Now, for the first time, scientists have found proof that evil twin of the sun “Nemesis” may exist somewhere in the universe after revealing that all stars are born in pairs, as reported “The Daily Mail.”
Scientists believe that the sun’s missing sibling kicked an asteroid into Earth’s orbit that collided with our planet and killed the dinosaurs.
Researchers from University of California Berkeley said they are now ‘certain’ that stars are born alongside a sibling.
Many stars have companions, including our nearest neighbour, Alpha Centauri, a triplet system.
Astronomers have long sought to explain the existence of binary and triplet star systems – and have predicted that some binaries must split to form single stars.
Of key interest to astronomers is a possible companion to our sun, a star dubbed ‘Nemesis’.

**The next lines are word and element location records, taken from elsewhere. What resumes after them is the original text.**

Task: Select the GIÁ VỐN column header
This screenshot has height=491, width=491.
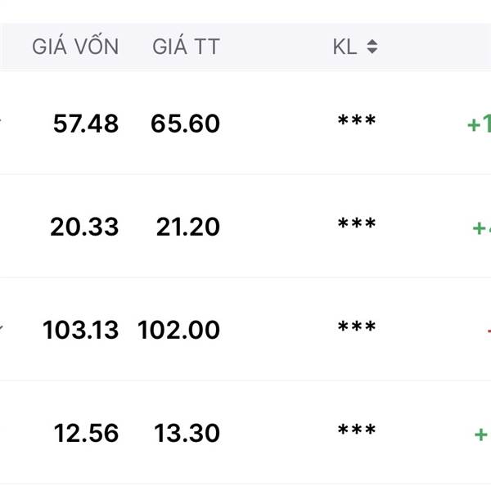Action: click(x=75, y=47)
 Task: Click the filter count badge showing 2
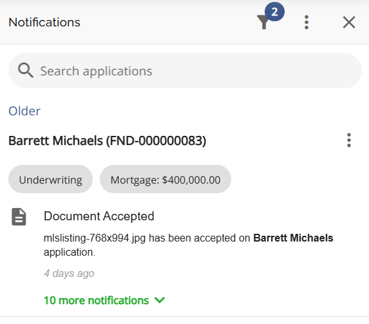[274, 12]
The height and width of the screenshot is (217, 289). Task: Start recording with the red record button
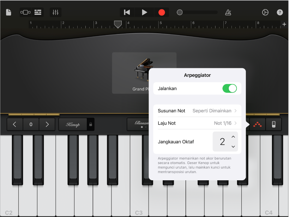click(162, 12)
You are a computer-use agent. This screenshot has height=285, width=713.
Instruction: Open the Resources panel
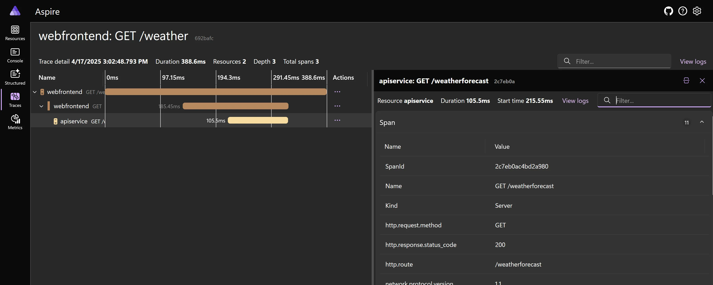(x=15, y=33)
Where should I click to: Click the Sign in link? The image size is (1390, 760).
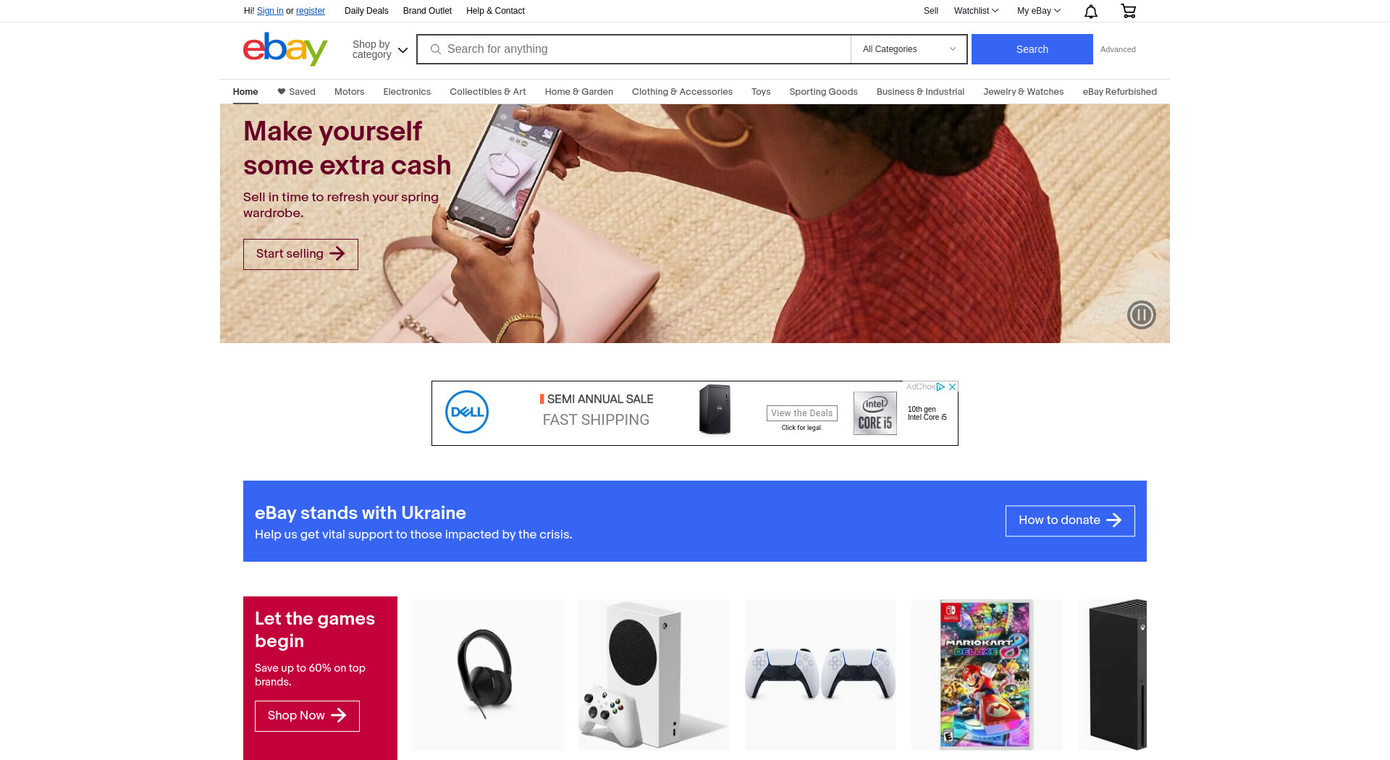[x=270, y=11]
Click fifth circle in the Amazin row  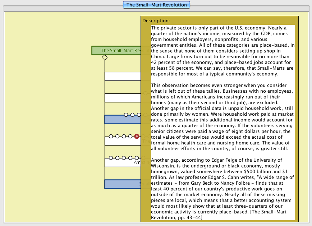click(x=137, y=158)
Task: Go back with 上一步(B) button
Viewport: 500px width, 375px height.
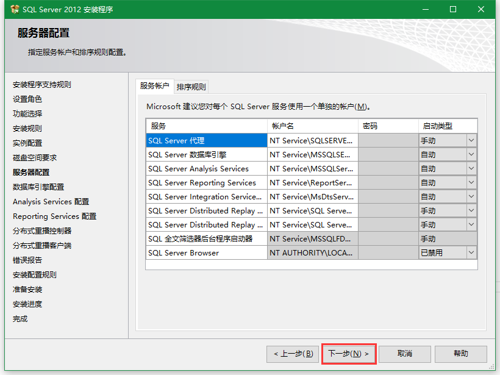Action: point(293,354)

The sun’s fabled twin, which got its name from a theory that suggests it launched the asteroid that killed off the dinosaurs, has never been found.
But now scientists have restarted their fight to find Nemesis after finding striking observations while watching recently formed stars in the constellation Perseus.
The researchers designed a mathematical model that finds the observations of stars in Perseus can only be explained if all of the stars were born with a companion.
‘We are saying, yes, there probably was a Nemesis, a long time ago,’ said one of the study’s scientists Steven Stahler, a UC Berkeley research astronomer.
Based on this model, the sun’s sibling most likely escaped and mixed with all the other stars in our region of the Milky Way galaxy, never to be seen again.